Let $f(x,y)=2x^3-4xy+2y^3$ knowing that $y=f(x)$, use the implicit function theorem to find $y''(1)$
So, if $x_0=1$, then $f(1,y_0)=2-4y_0+2y_0^3$ and $f(1,y_0)=0$ in 3 points. Lets take $y_0=1$.
- $f(1,1)=0$
- ${\partial f \over \partial y}(1,1)=2 \not = 0$, so the theorem can be used.

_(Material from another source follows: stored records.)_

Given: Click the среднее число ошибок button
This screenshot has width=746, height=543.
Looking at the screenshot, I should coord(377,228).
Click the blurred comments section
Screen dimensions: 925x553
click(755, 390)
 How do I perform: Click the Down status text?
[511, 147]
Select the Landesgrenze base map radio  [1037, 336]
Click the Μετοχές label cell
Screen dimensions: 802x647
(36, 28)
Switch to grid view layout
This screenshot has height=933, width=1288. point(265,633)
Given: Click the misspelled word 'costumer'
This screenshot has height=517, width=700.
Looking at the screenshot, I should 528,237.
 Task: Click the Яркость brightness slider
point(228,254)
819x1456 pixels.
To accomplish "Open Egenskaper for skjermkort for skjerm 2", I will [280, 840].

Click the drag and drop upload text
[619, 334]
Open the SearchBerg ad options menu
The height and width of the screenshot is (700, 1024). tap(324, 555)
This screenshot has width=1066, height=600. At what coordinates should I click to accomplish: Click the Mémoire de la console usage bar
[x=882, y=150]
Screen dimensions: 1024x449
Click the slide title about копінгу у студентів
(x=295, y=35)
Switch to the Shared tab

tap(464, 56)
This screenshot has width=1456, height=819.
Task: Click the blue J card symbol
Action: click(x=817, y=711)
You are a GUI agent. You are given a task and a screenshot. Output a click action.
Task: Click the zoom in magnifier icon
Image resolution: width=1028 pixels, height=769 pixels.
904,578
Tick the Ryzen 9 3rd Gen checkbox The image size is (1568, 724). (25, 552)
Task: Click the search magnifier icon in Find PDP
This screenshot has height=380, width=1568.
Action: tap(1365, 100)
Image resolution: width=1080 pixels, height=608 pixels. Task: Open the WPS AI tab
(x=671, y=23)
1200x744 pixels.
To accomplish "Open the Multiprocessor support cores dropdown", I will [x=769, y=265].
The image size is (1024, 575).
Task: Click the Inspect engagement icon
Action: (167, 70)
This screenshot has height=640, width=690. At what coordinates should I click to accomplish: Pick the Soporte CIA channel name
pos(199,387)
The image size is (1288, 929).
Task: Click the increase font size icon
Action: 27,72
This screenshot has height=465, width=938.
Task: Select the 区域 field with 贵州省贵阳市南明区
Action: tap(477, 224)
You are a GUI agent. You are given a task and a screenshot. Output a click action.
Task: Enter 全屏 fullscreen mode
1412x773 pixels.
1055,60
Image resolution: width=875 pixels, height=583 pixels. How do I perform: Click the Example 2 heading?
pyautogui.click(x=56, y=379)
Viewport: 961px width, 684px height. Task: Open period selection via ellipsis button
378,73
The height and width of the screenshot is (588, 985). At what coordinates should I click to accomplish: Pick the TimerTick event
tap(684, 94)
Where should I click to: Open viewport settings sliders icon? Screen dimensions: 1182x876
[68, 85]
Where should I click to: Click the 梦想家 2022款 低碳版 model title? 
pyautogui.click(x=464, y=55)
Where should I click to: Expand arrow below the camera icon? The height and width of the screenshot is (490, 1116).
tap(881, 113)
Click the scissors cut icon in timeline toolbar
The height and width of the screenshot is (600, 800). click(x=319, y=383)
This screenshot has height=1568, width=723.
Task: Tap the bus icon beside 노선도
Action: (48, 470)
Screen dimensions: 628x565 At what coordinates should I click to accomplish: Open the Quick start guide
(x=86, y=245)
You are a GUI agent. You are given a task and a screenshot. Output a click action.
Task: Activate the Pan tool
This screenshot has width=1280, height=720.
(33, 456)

${\partial f \over \partial x}(1,1)=2$, and $$y'(x)= -{{\partial f \over \partial x} \over {\partial f \over \partial y}}(1,1)=-{2\over 2} = -1$$
So, now I want to get $y''(1)$. Taking $y=f(x)$ I have to apply the chain rule every time I found $y$: $$y''(x)={{(12x-4y')(-4x+6y^2)-(6x^2-4y)(-4+12y')}\over {(-4x+6y^2)^2}}$$
Now, replacing $x=1$ $$y''(1)={{(12-4y')(-4+6y^2)-(6-4y)(-4+12y')}\over{(-4+6y^2)^2}}$$
Now, if $y=f(x)\implies y(1)=f(1,1)=0$ and $y'(1)=-1$. Replacing: $$y''(1)={{(12+4)(-4+6y^2)-(6)(-4-12)}\over{(-4+6y^2)^2}}$$
But, my question is: what can I do with $y^2$?, if $y(1)=f(1,1)=0$ can I take $y^2=0$ and $y''(1)=2$
Hints
$1.$ As the implicit equation is $f(x,y)=0$ hence
$$\begin{array}{ll} f(1,y)=2-4y+2y^3 \\ f(1,y)=2(y-1)(y^2+y-1)\\ f(1,y)=0 \\ y=1,\frac{-1 \pm \sqrt5}{2} \end{array}$$
$2.$ So just put $y=1,\frac{-1 \pm \sqrt5}{2}$ in your last equation.